2. The Turkish Government (“the Government”) were represented by their Agent.
A. The circumstances of the case
3. The facts of the case, as submitted by the parties, may be summarised as follows.
4. On 6 June 2006 the applicant was placed in detention on remand on suspicion of attempted homicide.
5. On 24 August 2006 the Bakırköy public prosecutor filed a bill of indictment with the Bakırköy Assize Court charging the applicant with the offence of attempted homicide.
6. On 14 December 2007 the Bakırköy Assize Court convicted the applicant and sentenced him to 14 years and 6 months ’ imprisonment. The Assize Court further ordered the applicant ’ s continued detention.
7. On 11 November 2009 the Court of Cassation quashed this judgment. The case file was accordingly remitted to the Bakırköy Assize Court.
8. On 11 October 2010 the Bakırköy Assize Court once again convicted the applicant.
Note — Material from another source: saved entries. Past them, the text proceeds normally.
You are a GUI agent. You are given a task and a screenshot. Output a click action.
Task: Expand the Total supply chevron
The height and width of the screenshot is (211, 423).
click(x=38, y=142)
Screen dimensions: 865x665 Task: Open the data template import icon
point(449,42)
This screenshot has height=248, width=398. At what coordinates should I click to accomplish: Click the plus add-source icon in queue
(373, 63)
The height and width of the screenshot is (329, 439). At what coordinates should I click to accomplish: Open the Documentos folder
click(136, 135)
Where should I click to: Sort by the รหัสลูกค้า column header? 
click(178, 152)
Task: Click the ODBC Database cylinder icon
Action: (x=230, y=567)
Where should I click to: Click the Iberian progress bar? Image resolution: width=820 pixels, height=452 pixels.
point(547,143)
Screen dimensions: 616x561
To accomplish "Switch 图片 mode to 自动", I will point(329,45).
The court also ordered the continuation of the applicant ’ s detention.
9. On 18 January 2011 the Court of Cassation upheld the first-instance court ’ s judgment and it became final.
B. Relevant domestic law and practice
10. A description of the relevant domestic law and practice can be found in Demir v. Turkey (( dec. ), no. 51770/07 §§ 29-33, 16 October 2012).
COMPLAINTS
11. Relying on Article 3 of the Convention, the applicant complained that the conditions of the prison where he had been held during the first year of his detention had amounted to ill-treatment.
12. The applicant complained under Article 5 § 3 of the Convention that the length of his pre-trial detention had been excessive and that the first-instance court had ordered the continuation of his detention by using stereotyped wording.
13. Relying on Article 5 § 4 of the Convention, the applicant complained that there had been no effective remedy provided by the domestic legal system whereby he could effectively challenge his continued pre-trial detention on account of non-communication of the public prosecutor ’ s written opinions to him or to his representative.
14. The applicant finally maintained under Article 6 § 2 of the Convention that his right to presumption of innocence had been breached as he had been kept in a prison where there were mostly convicted prisoners.
THE LAW
A. Article 5 § 3 of the Convention
15. The Government maintained that the applicant had not exhausted domestic remedies: as the first-instance court ’ s judgment against him had become final, the applicant should have sought compensation before the domestic courts pursuant to Article 141 of the Code on Criminal Procedure.
16. The Court recalls that in its decision in the case of Demir v. Turkey (no. 51770/07, §§ 17-35, 16 October 2012), it declared the applicant ’ s complaint under Article 5 § 3 of the Convention inadmissible for non ‑ exhaustion of domestic remedies.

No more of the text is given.